Es complicado que del Consejo de Política Fiscal y Financiera que la vicepresidenta Montero convocará en julio salga algún acuerdo. Las comunidades del PP discrepan entre primar la población (Andalucía, Valencia, Murcia y Baleares) y ponderar los sobrecostes por dispersión de servicios y envejecimiento (Castilla y León, Galicia o Aragón). Y en cuanto el PSOE ponga sobre la mesa la singularidad catalana, se acabará el cuadro. Técnicamente, Hacienda puede sacar adelante cualquier propuesta (tiene el 50% de los votos del consejo) solo con el apoyo de una comunidad, que podría ser incluso Cataluña. Otra cosa es que políticamente sea sostenible.
Pregunta: ¿es posible garantizar la igualdad en la prestación de servicios, desarrollar a la vez una estructura financiera de “singularidades” y reformar y mejorar globalmente el sistema? Adelante. Cuadrar la rueda una vez más. Va teniendo práctica este Gobierno en esas mecánicas raras, aunque esta es de las más complejas.
La Corona se había convertido en un problema y ahora no lo es. Es el avance más importante de los diez años de reinado del Rey. Ha sacado a la institución del boquete en el que la metieron el Emérito, su hermana Cristina y su cuñado. La recuperación del prestigio es el camino para garantizar su continuidad, que estuvo seriamente cuestionada tras la acumulación de episodios fiscales, amorosos, quirúrgicos, sociales y cinegéticos del padre del actual monarca, que tras ser pieza clave de la Transición se entregó a los placeres del cuerpo y el alma y a las amistades de comisionistas y oscuros personajes. A don Felipe le ha tocado también el 2017 catalán y su controvertido pero firme discurso y ha puesto a su hija Leonor en el camino al trono sin que la música desafine. Los españoles podrán optar un día, si mayoritaria y democráticamente lo deciden y con los apoyos necesarios en las cámaras y las instituciones, por ser una república. Pero, a día de hoy, no será por causa de un comportamiento vergonzante del Rey y su familia.

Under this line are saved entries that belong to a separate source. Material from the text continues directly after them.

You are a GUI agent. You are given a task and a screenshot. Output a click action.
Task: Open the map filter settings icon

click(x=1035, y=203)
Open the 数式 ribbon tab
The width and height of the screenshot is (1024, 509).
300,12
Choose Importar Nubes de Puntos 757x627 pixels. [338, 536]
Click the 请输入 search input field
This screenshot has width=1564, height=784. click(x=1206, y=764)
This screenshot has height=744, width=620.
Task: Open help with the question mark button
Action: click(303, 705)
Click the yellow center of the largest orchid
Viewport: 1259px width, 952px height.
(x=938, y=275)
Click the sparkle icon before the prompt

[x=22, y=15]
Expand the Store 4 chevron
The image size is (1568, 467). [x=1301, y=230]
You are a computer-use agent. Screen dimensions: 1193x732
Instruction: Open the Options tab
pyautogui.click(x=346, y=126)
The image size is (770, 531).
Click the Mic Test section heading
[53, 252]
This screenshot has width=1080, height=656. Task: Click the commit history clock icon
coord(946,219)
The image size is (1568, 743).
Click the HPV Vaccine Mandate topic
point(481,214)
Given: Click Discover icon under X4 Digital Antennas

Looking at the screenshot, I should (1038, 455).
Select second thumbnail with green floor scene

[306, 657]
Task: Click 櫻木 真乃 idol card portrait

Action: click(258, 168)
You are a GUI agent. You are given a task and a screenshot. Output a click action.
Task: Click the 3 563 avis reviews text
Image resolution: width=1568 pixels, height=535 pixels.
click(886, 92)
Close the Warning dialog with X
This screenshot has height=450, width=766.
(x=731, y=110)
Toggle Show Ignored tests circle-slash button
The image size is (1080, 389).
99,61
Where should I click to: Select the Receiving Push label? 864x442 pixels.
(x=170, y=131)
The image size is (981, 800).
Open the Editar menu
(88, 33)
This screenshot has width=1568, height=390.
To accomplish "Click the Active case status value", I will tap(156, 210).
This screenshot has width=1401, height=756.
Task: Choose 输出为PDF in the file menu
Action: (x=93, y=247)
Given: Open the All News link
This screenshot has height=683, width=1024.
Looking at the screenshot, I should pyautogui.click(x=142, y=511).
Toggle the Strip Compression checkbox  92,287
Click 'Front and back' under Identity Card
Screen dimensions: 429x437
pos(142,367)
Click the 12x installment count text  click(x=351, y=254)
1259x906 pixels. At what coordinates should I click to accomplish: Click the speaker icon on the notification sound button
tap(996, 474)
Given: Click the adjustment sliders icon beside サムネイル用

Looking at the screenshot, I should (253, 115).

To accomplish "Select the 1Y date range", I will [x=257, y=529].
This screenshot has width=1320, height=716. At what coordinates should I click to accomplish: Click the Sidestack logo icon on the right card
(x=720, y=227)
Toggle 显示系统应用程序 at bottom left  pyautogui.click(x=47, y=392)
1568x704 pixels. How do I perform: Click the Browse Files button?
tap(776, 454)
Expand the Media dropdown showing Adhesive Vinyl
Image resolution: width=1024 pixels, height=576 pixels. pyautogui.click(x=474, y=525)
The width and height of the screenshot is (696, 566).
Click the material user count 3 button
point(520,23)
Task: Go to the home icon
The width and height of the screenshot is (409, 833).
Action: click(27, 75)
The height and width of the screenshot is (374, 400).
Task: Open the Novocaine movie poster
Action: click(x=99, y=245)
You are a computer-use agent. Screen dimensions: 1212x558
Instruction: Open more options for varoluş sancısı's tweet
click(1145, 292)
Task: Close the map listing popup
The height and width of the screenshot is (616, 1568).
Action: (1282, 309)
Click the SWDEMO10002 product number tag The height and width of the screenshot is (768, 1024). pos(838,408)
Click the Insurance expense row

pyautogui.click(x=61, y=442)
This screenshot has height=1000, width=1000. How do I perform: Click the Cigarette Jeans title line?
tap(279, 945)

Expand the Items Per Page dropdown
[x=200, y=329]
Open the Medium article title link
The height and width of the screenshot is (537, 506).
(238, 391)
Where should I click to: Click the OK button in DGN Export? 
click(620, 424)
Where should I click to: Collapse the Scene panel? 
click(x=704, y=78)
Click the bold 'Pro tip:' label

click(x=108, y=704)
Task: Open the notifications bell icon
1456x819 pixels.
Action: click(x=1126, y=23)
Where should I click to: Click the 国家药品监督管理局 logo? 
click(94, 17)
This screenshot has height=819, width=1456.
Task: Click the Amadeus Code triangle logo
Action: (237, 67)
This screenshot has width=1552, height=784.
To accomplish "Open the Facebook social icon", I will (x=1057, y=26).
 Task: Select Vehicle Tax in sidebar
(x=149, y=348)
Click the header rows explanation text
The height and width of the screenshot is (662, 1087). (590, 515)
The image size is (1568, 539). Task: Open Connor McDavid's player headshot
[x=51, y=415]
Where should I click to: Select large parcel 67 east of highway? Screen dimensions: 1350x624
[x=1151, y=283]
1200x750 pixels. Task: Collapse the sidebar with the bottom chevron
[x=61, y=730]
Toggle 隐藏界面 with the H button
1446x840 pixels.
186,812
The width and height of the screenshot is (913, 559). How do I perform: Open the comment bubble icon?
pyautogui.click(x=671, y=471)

No extrañará que a quien le gusta la fruta y ha hecho de un exabrupto un lema político decida homenajear y condecorar a Milei justo cuando las relaciones diplomáticas entre España y Argentina están en el peor momento que se recuerdan. No es autonomía política, es gamberrismo institucional y deslealtad. Y lo saben. Y es un intento de marcarle el territorio a Vox, que tenía hasta ahora la exclusiva del argentino. Dudo de que alguno de los padres de la Constitución tuviera en la cabeza que un día una comunidad autónoma sirviera para estas cosas. Ni para otras muchas, claro. Feijóo apoya el desatino, conste. Pero a Ayuso, de momento, se le ríen todas sus gracietas bizarras. La negativa del Rey a recibir a Milei podría haberle servido de orientación. Qué hubiera dicho el PP si un presidente socialista de Andalucía hubiera decidido condecorar a Driss Jettu, ex primer ministro marroquí, justo cuando había retirado a su embajador de España. Un año antes Trillo había invadido, con gallardía, gesto patriótico y con fuerte viento de levante, el islote de Perejil, reduciendo a las cuatro cabras díscolas de la plaza.
El ultraderechista Viktor Orban, primer ministro húngaro, ha comenzado la presidencia de turno de la UE con un emblemático propósito: “Hagamos grande Europa de nuevo”. Trumpismo húngaro en el corazón de la UE. Pendientes del posible triunfo de Trump en el otoño, España acaba de obtener el farolillo rojo en el gasto en Defensa (1,2%) del PIB, lejos del 2% comprometido en el seno de la OTAN hace ya diez años y que no se alcanzaría hasta 2029. El Gobierno quiere que se le compute el gasto en adquisición de material militar y el que hace en investigación y desarrollo, muy superior a la media. Con lo complicado que se puede poner el manejo de la Alianza Atlántica si gana Trump, como para tener un (o varios) caballo de Troya dentro de la casa europea.